*** Recorded data ***
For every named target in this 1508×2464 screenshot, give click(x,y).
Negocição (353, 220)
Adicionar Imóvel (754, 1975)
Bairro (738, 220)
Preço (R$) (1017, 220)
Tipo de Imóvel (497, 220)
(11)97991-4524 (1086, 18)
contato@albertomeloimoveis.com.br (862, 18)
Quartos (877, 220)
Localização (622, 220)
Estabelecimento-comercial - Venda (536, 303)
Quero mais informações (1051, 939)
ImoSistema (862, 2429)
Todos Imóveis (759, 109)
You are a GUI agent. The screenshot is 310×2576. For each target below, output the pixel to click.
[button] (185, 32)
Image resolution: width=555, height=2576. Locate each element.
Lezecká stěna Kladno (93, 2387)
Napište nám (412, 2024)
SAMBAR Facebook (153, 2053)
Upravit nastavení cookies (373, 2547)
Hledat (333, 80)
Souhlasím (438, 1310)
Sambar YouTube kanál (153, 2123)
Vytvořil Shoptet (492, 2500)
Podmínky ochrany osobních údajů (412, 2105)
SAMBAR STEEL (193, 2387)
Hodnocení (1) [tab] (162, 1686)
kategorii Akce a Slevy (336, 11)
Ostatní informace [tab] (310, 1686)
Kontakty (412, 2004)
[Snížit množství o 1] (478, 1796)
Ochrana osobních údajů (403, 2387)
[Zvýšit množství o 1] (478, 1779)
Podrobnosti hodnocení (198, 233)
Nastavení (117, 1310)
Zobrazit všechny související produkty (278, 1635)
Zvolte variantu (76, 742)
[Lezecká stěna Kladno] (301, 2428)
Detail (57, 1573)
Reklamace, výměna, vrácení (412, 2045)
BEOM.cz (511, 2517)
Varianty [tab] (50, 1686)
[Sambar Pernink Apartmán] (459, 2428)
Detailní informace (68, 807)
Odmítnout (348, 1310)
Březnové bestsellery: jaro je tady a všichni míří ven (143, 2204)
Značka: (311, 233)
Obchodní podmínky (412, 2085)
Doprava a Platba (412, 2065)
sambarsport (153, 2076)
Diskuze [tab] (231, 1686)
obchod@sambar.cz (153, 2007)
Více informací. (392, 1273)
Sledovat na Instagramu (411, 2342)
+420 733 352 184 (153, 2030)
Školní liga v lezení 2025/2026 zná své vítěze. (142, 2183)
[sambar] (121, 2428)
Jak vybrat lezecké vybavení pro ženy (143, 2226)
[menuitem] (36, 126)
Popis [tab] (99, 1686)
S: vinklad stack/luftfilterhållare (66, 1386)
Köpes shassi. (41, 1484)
*** End of Recorded data ***
*Work order:*
Return the lines above, from the one containing "Diskuze [tab] (231, 1686)" to the end, exactly as they stand.

*Answer space:*
Diskuze [tab] (231, 1686)
obchod@sambar.cz (153, 2007)
Více informací. (392, 1273)
Sledovat na Instagramu (411, 2342)
+420 733 352 184 (153, 2030)
Školní liga v lezení 2025/2026 zná své vítěze. (142, 2183)
[sambar] (121, 2428)
Jak vybrat lezecké vybavení pro ženy (143, 2226)
[menuitem] (36, 126)
Popis [tab] (99, 1686)
S: vinklad stack/luftfilterhållare (66, 1386)
Köpes shassi. (41, 1484)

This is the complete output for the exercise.